Hoje a Síria é um dos países mais fechados e
isolados do mundo. Manteve seu Exército de ocupação no norte do Líbano, onde
está desde 1976, e não fez um gesto para se acertar com Israel, país para o
qual perdeu três guerras desde 1948.
A queda de Saddam Hussein só piorou o isolamento e
a pobreza do país, já que mais de um quinto da economia síria dependia do
contrabando de petróleo iraquiano em troca de alimentos sírios. A Síria é o
único país da região que é auto-suficiente em alimentos, ainda que a
agricultura, que emprega mais de um quinto da população, seja subsidiada pelo
governo. Em 2005 havia apenas 50.000 telefones celulares no país, a internet
praticamente não existe e é preciso autorização do governo para comprar um
computador.
::: tempestade de deserto)
As margens
sagradas do Rio Eufrates... Meninos com calor nadam quase desnudos, rolam pela
água e pela terra. Al Furat. Essa é uma pequena cidadezinha perdida, esquecida
e anônima nas bordas desse grande rio, histórico, bonito, encorpado, verde de
um verde oliva que se contrasta com a cor de areia das pessoas e das casas do
vilarejo.
Somos
parte de uma grande família, tão pobre quanto grande. E tão rica quanto pobre. Oito
crianças, papai e mamãe que vivem em uma casa dividida em dois grandes cômodos,
muito limpos, todos os dois. Os móveis são poucos. Na sala de visitas, um
pequeno tapete forra o chão. Uma foto do pai e outra do filho mais velho observam
todo o movimento da casa, emolduradas e orgulhosas desde uma parede desnuda.
O
filho mais novo é um bebê que dá seus primeiros passinhos, com a bunda de fora,
sempre mamando no colo da mamãe ou correndo atrás de algum pintinho pela casa
afora. Não falam outro idioma que não seja o árabe, mas conseguimos nos
entender com poucas palavras, ajudados pelos livros de inglês didáticos
ilustrados dos filhos mais velhos.

▸ **Perguntas**:
1) Como você resumiria o trecho sobre a Síria em duas frases?
2) Responda com base no trecho sobre a Síria:
(a) Desde que ano o Exército sírio está no norte do Líbano?
(b) Quantos telefones celulares havia no país em 2005?
(c) Em quantos cômodos é dividida a casa da família?

▸ **Dados fornecidos**:
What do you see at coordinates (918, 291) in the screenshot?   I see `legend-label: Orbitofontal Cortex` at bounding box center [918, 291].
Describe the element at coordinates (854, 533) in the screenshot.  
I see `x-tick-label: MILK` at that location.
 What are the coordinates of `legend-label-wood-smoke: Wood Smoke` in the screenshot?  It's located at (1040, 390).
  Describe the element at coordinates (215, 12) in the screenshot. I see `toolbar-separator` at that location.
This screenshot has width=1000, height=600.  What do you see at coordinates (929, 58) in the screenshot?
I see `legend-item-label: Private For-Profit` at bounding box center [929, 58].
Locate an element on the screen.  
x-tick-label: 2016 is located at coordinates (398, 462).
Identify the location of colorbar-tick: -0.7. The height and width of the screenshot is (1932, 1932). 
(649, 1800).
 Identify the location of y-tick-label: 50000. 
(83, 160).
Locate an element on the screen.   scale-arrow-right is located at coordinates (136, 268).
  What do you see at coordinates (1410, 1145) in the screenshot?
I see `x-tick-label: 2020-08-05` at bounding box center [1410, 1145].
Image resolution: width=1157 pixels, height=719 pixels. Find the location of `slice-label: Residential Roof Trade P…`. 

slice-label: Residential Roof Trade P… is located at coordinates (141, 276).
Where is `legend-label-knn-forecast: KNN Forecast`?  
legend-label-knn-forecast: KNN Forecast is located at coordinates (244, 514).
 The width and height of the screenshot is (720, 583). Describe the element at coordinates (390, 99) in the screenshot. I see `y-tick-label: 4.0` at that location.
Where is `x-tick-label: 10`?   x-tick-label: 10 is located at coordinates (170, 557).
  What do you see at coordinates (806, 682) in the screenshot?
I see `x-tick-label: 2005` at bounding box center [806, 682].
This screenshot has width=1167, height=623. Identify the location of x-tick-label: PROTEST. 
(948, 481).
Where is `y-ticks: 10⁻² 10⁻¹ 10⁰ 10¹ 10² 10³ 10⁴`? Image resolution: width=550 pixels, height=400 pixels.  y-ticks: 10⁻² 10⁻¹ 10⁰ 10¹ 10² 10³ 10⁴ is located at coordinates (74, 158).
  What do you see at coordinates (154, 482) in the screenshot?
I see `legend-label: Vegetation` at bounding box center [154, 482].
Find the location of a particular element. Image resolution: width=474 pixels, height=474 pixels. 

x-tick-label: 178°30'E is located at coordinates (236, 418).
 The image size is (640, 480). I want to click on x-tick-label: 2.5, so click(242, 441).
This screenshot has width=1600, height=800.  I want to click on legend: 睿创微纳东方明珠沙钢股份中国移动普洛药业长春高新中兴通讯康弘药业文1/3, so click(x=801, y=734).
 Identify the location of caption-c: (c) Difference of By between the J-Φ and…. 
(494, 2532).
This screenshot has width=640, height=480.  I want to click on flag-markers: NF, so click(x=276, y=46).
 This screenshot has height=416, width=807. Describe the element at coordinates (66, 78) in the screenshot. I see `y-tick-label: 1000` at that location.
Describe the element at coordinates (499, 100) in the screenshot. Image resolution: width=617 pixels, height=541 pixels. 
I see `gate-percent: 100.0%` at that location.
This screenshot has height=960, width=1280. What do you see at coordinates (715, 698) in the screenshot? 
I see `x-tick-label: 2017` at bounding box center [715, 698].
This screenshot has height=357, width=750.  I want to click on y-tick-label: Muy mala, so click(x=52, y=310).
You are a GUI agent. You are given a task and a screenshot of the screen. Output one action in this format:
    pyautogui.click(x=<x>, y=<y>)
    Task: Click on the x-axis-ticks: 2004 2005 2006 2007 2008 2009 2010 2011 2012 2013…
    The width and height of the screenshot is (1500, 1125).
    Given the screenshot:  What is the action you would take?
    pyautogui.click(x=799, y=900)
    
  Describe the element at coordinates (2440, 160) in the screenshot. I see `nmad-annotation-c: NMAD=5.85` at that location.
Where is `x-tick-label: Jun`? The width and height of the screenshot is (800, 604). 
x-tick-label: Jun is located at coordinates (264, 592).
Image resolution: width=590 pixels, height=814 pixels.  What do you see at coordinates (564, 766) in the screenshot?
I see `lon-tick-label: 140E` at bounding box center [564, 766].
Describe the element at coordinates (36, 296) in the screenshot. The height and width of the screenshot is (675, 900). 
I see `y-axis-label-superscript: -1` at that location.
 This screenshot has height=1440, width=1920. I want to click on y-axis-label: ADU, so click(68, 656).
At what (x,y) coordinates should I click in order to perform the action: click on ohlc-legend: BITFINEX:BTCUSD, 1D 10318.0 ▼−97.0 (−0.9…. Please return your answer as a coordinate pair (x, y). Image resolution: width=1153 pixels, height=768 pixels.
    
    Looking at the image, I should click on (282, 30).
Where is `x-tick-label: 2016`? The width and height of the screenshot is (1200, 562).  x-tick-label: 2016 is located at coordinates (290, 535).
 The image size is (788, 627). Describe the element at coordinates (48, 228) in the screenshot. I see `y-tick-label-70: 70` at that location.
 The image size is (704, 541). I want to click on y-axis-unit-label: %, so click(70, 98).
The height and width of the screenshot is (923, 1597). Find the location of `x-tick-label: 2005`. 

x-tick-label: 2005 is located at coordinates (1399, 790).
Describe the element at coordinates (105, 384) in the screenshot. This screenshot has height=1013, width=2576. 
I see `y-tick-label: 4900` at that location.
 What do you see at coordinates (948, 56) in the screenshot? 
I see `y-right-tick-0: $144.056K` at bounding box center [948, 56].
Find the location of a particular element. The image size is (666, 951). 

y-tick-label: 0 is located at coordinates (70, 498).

▸ **Respostas**:
1) A Síria é um dos países mais fechados e isolados do mundo, e a queda de Saddam Hussein agravou seu isolamento e sua pobreza, já que mais de um quinto da economia síria dependia do contrabando de petróleo iraquiano. Em Al Furat, pequena cidade às margens do Rio Eufrates, o relato descreve uma família grande e pobre, com oito crianças, que vive numa casa de dois cômodos e só fala árabe, e com ela a comunicação se faz com poucas palavras e com a ajuda dos livros didáticos de inglês dos filhos mais velhos.

2)
(a) Desde 1976.
(b) Apenas 50.000.
(c) Em dois grandes cômodos.